Montclair library will get more funds than it sought Monday, less than it sought Tuesday (or last month)
By JAIMIE JULIA WINTERS
winters@montclairlocal.news
This story has been updated to include new developments the evening of March 15 — including the Montclair Township Council's decision to award $515,000 in discretionary funds to the library under a proposed municipal budget. It also includes more details on the in-flux proposals for funding leading up to that point
The Montclair Township Council would award the public library $515,000 more than it is required to under a budget introduced Tuesday night — after a day of back-and-forth among township and library officials about exactly how much funding was planned.

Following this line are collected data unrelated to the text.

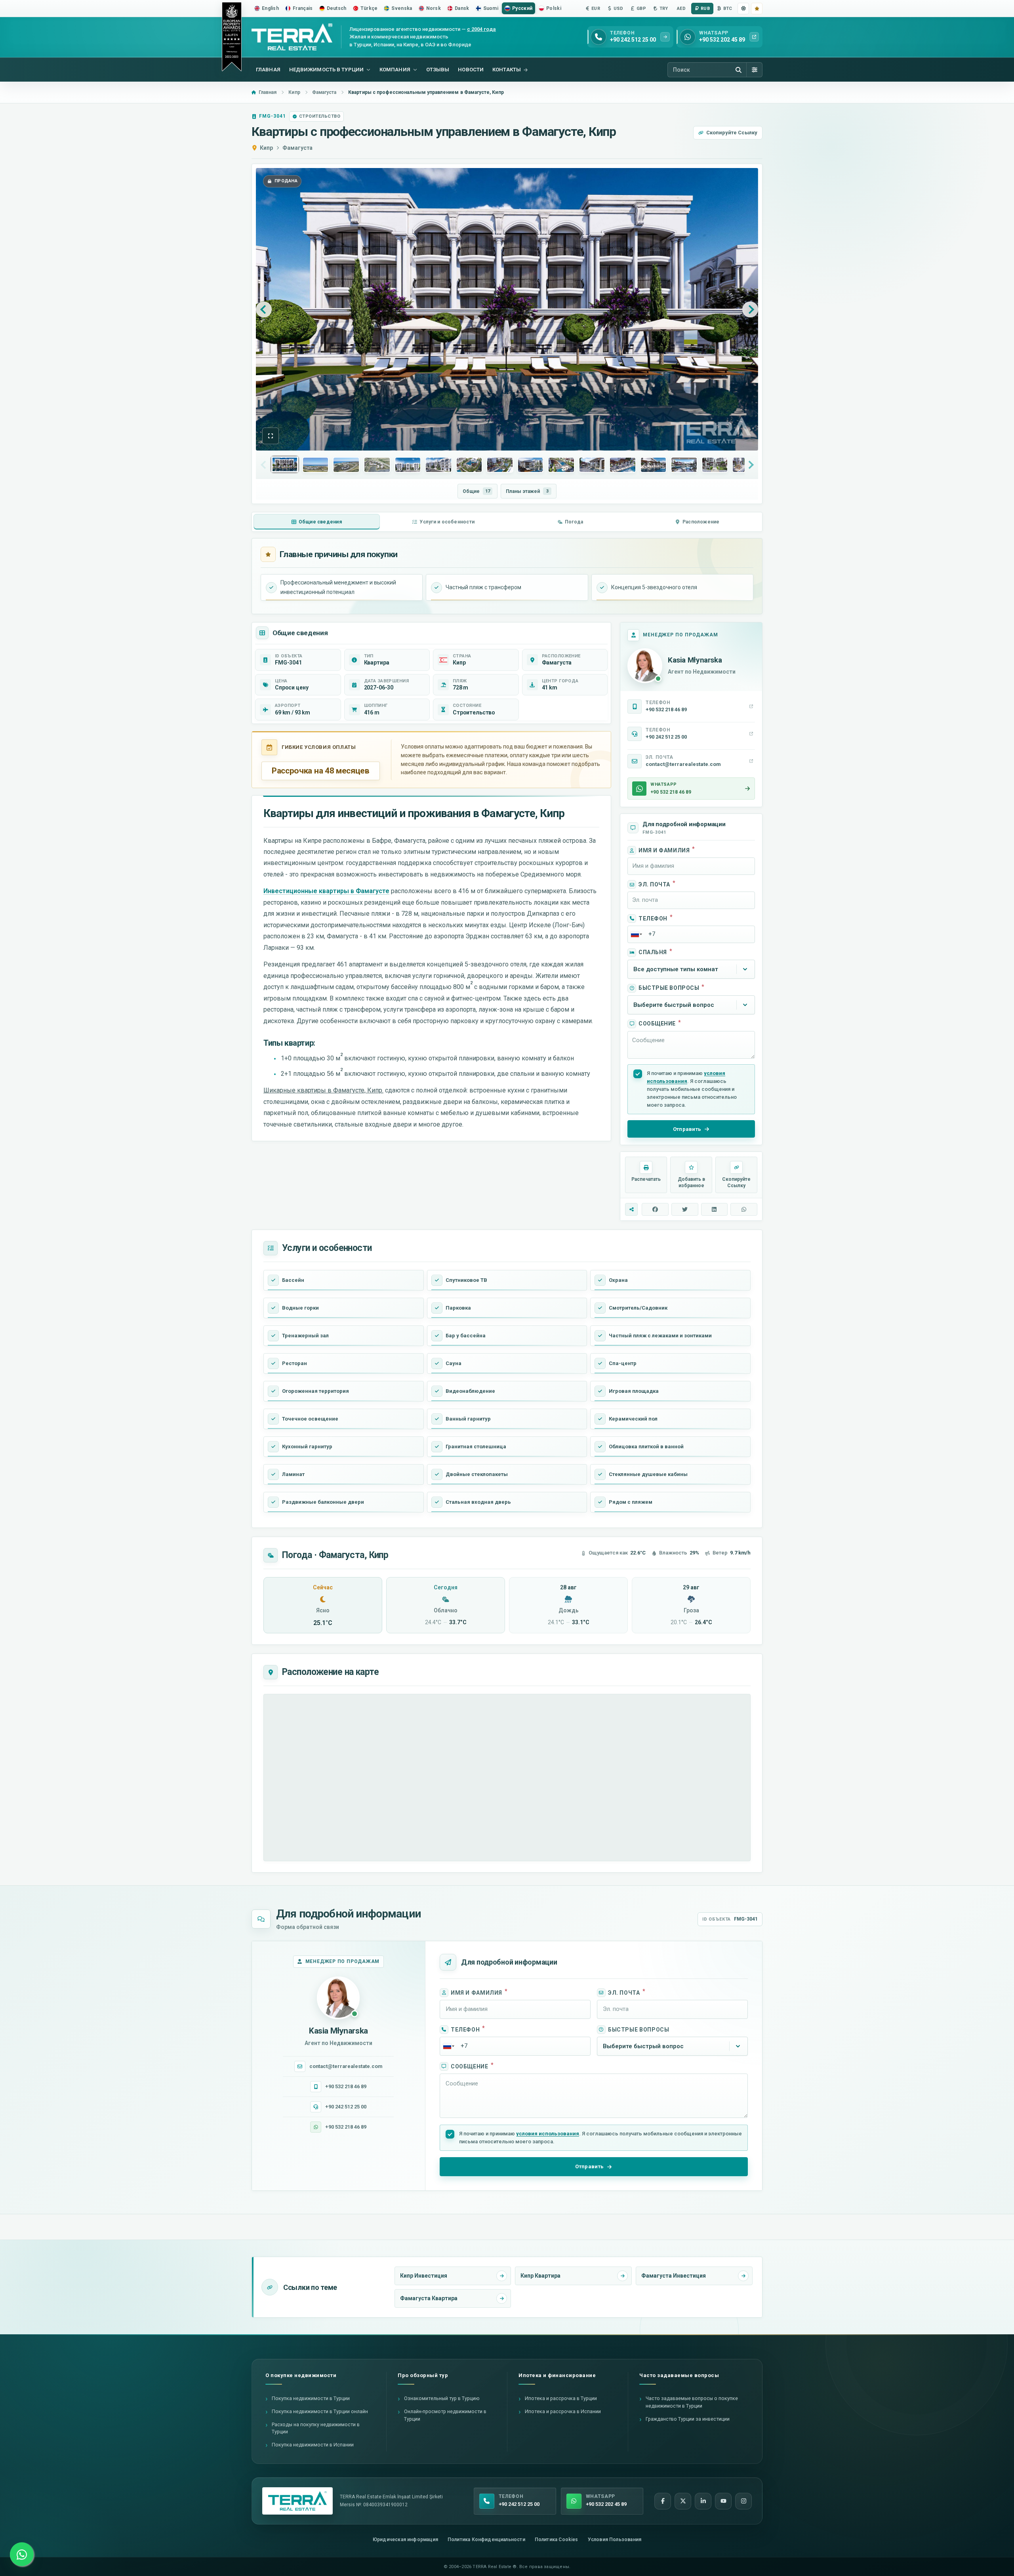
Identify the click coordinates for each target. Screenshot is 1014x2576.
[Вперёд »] (750, 309)
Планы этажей (527, 491)
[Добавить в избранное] (756, 8)
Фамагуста (297, 148)
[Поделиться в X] (684, 1209)
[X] (683, 2501)
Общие (476, 491)
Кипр (266, 148)
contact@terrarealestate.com (345, 2066)
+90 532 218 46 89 (345, 2086)
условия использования (547, 2134)
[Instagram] (743, 2501)
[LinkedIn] (703, 2501)
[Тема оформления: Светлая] (743, 8)
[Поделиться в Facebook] (655, 1209)
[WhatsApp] (22, 2554)
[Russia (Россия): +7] (636, 934)
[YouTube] (723, 2501)
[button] (270, 436)
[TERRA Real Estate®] (297, 2501)
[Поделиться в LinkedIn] (714, 1209)
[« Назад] (264, 309)
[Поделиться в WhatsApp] (743, 1209)
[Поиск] (738, 70)
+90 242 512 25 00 (345, 2107)
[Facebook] (662, 2501)
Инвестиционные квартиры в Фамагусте (326, 891)
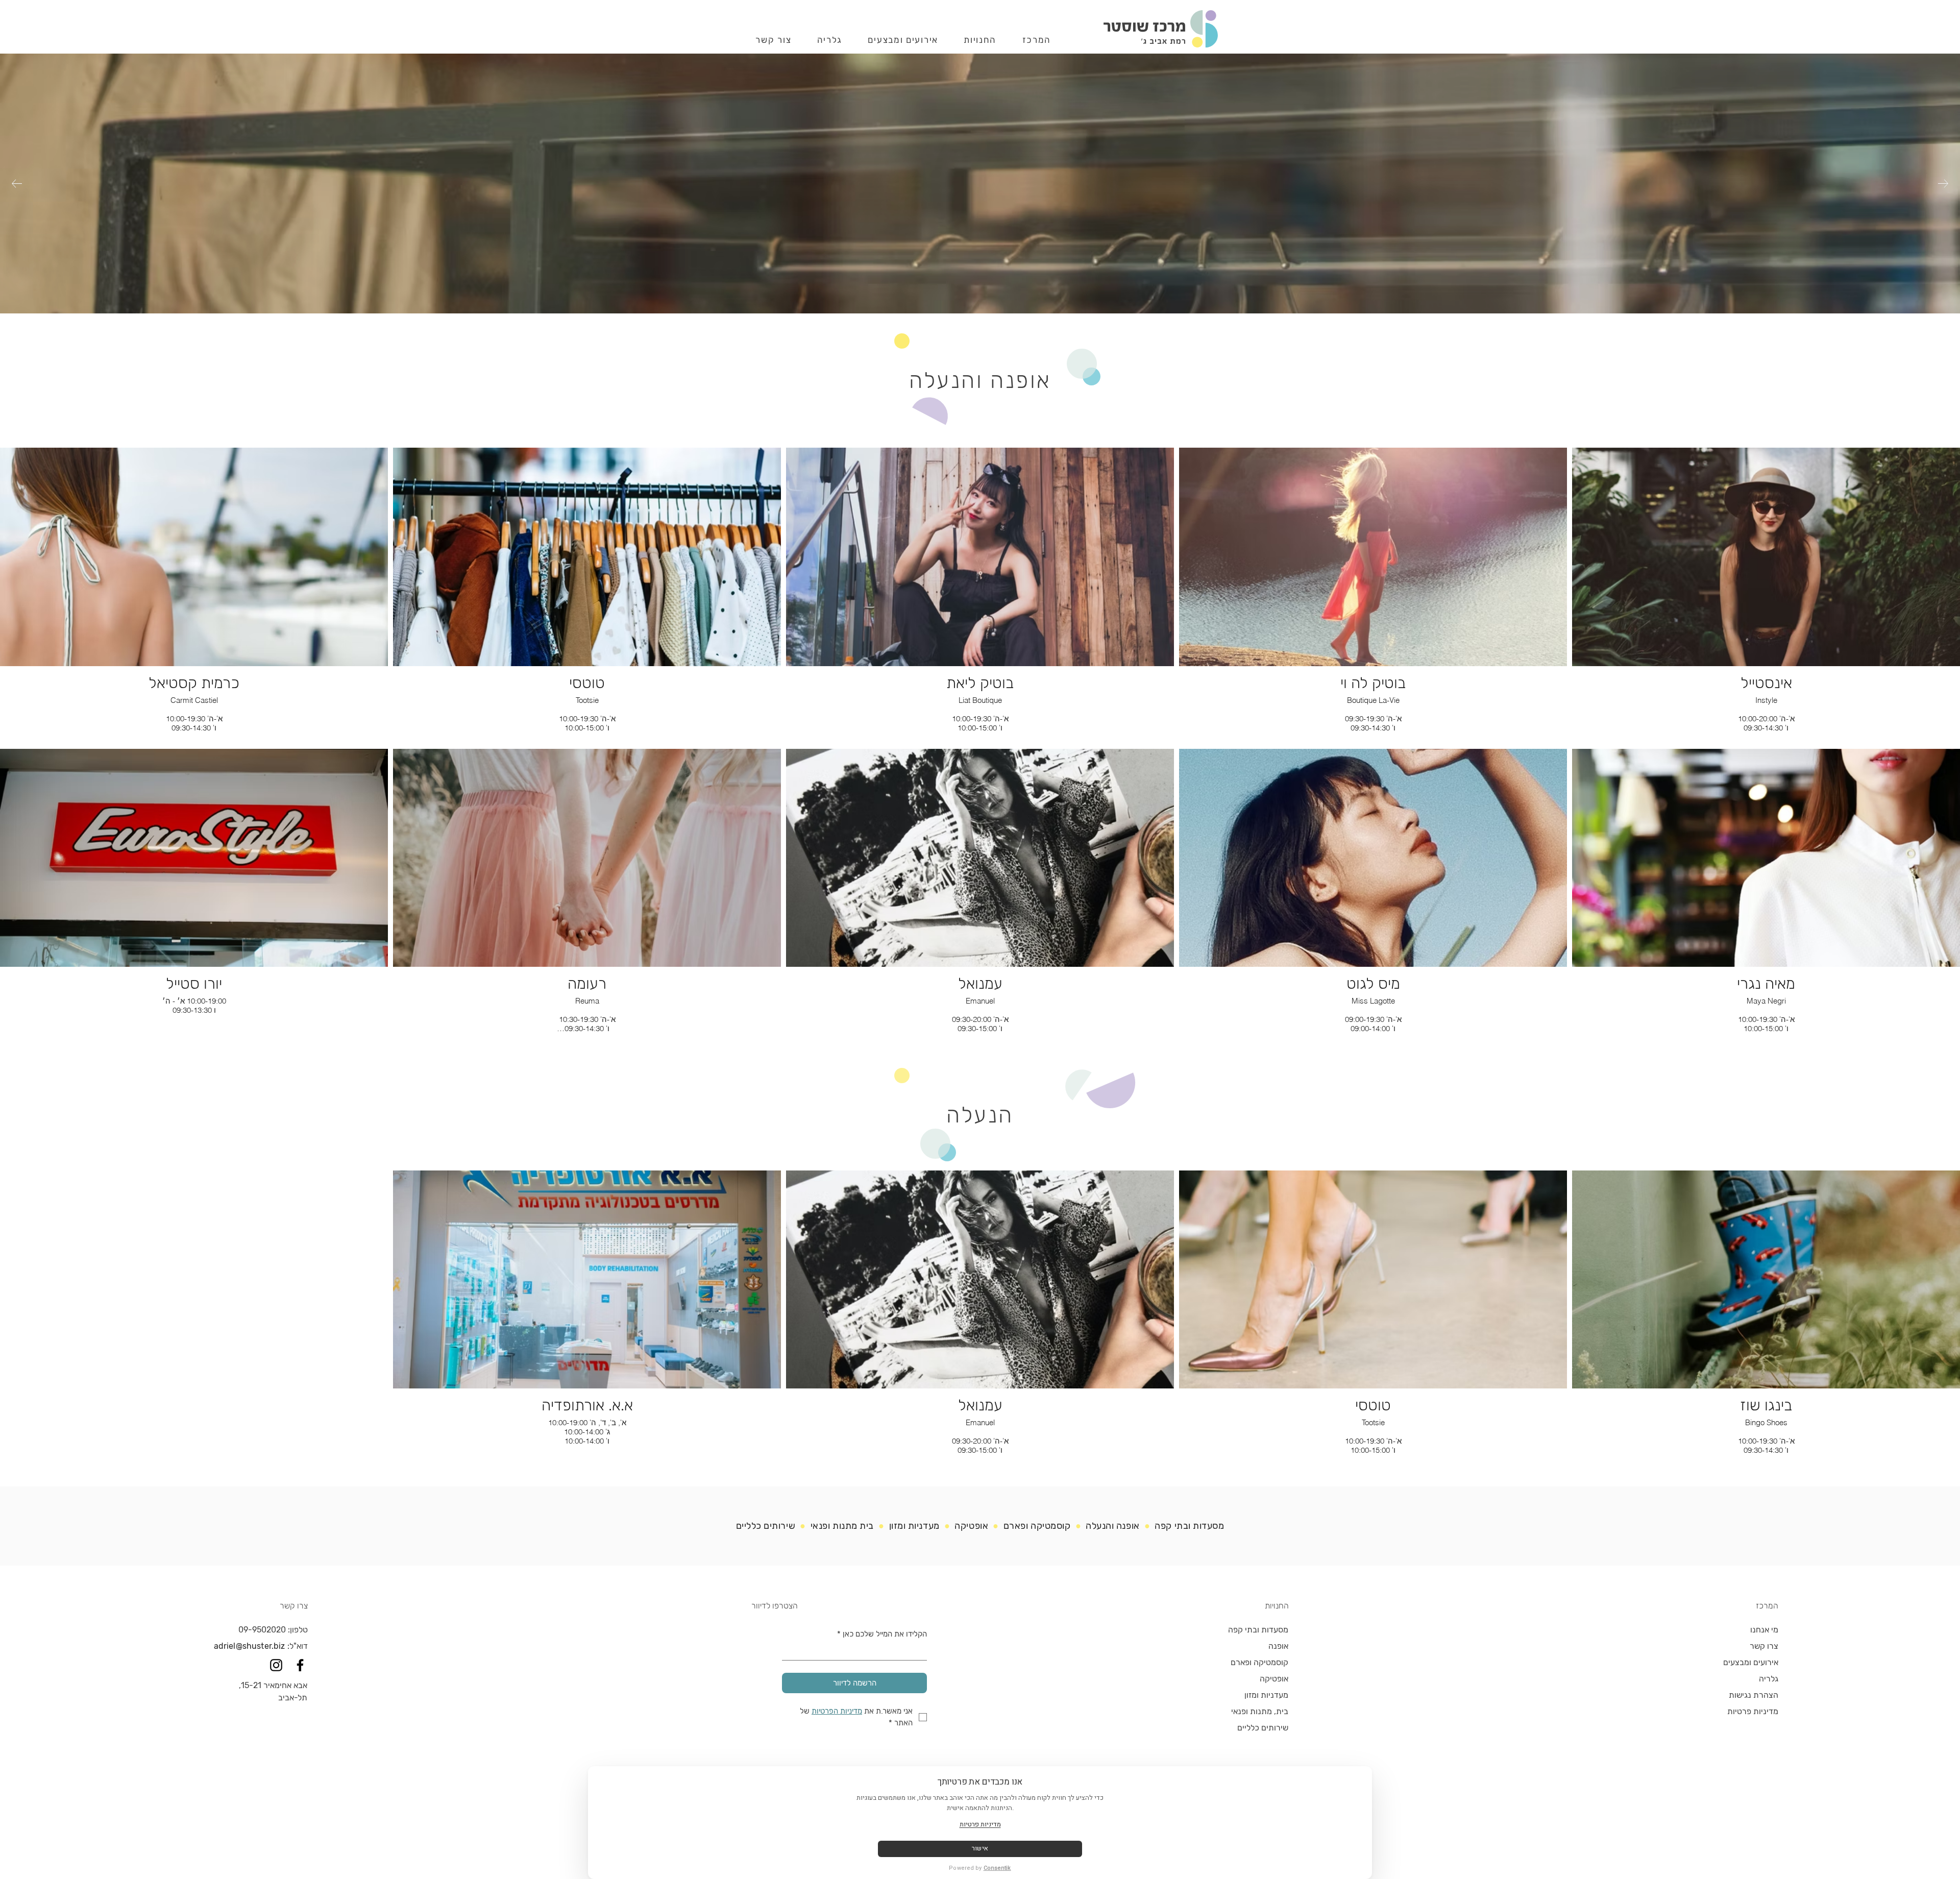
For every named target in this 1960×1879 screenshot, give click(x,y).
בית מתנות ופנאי (841, 1525)
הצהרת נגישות (1753, 1695)
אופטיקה (1274, 1678)
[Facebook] (300, 1665)
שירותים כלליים (766, 1525)
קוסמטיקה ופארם (1037, 1525)
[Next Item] (17, 183)
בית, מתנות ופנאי (1259, 1711)
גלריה (1768, 1678)
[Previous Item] (1943, 183)
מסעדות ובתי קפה (1188, 1525)
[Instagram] (276, 1665)
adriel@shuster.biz (249, 1646)
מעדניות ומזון (913, 1525)
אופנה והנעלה (1112, 1525)
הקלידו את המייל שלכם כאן (882, 1634)
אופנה (1278, 1646)
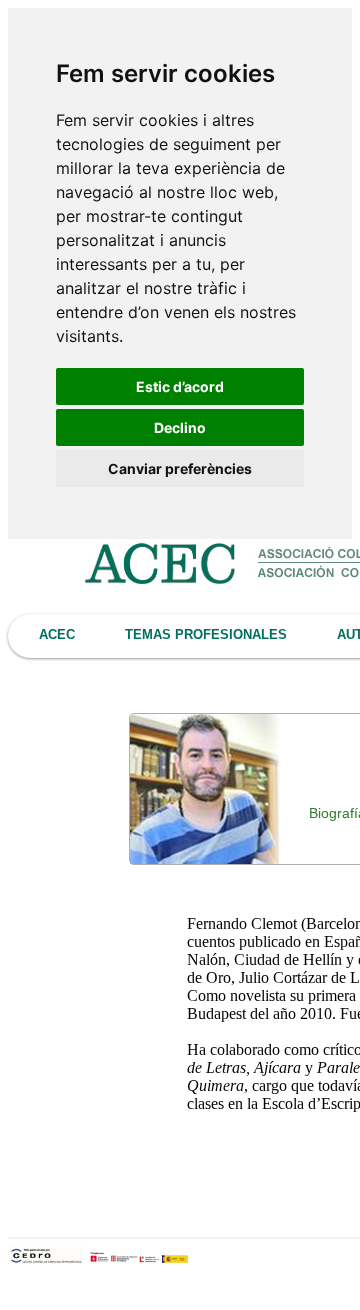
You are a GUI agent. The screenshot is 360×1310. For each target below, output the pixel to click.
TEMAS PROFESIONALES (206, 634)
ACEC (57, 634)
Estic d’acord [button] (180, 386)
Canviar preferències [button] (180, 468)
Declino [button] (180, 427)
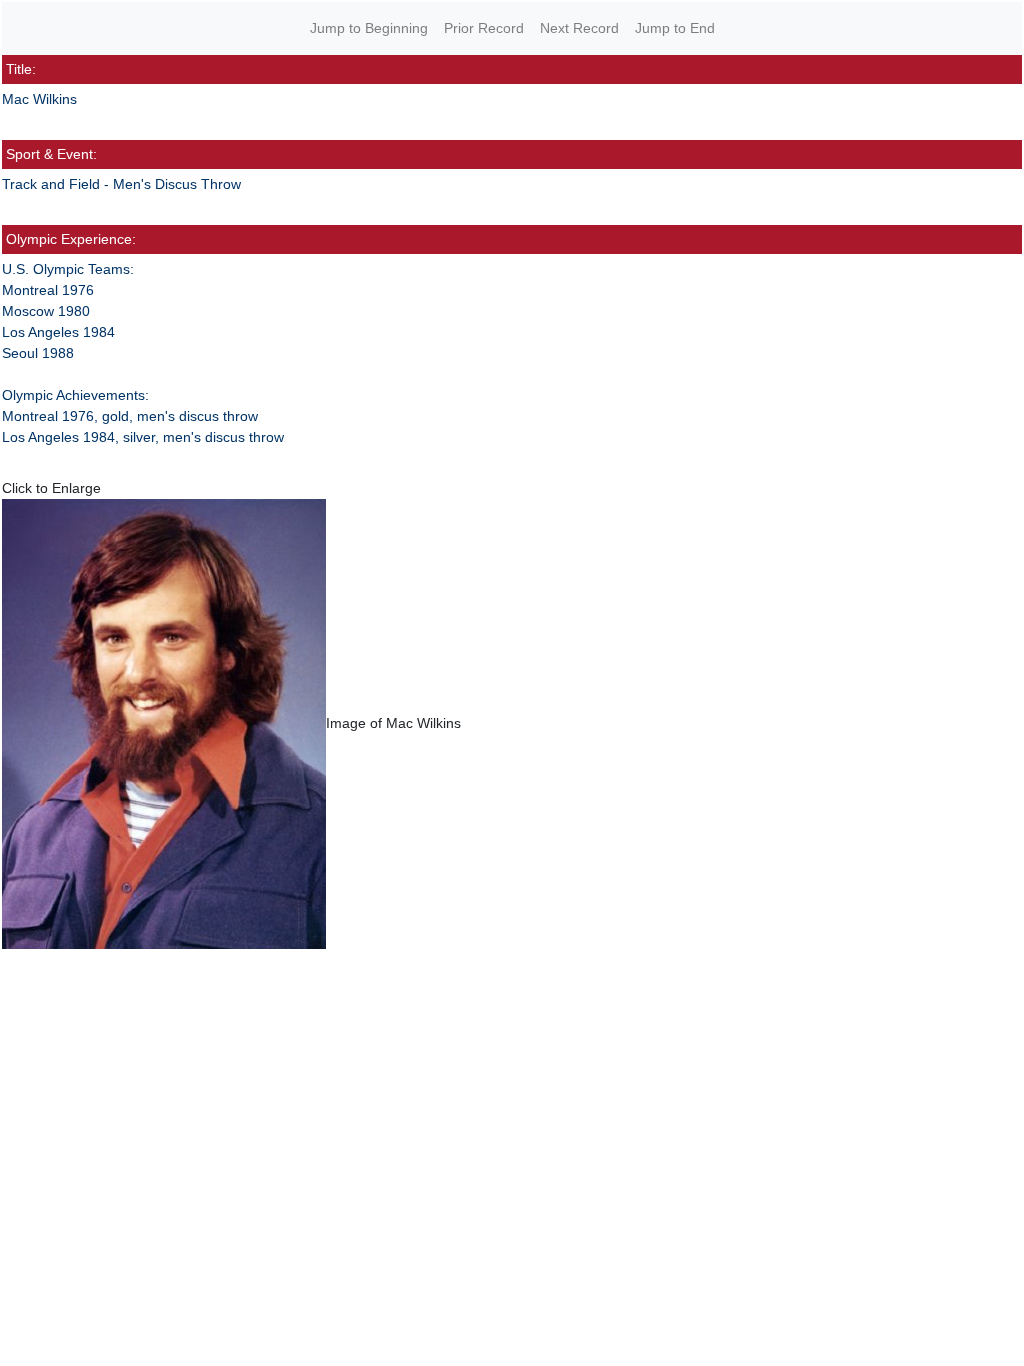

Mayor Sean Spiller had announced a plan to award the library $500,000 in those discretionary funds Monday night, calling it the “full request from the library.” He told Montclair Local that figure had been agreed upon Monday.
A February memo obtained by Montclair Local shows library officials asking for $561,559 at that point. But Tuesday, Spiller additionally provided Montclair Local with a March 14 message from interim library Director Janet Torsney, formally requesting $500,000 in discretionary funds. Torsney’s message, sent to all council members, said the library’s board of trustees on March 10 had approved a revised budget request of $3,367,267.
Then on Tuesday, March 15, minutes before a Township Council meeting where the governing body would introduce the $95,009,089 municipal budget, library board of trustees Chair JoAnn McCullough sent the council a memo stating that the library was requesting the $561,559 figure after all.
And a listing of appropriations for the library provided by Councilman Peter Yacobellis on Tuesday morning appeared to show the Township Council planning to instead consider a $550,000 award beyond the statutory minimum — $50,000 more than Spiller announced, but $11,559 less than the library requested in February and again on Tuesday.
Yacobellis told Montclair Local that’s what was provided to council members by the township’s administration Friday, and he hadn’t yet seen any update for the meeting agenda as of late Tuesday afternoon.
Council members started their meeting with a presentation reflecting the $500,000 figure in hand. Spiller said, though, another $15,000 would be shifted to the library from $30,000 originally marked for special events.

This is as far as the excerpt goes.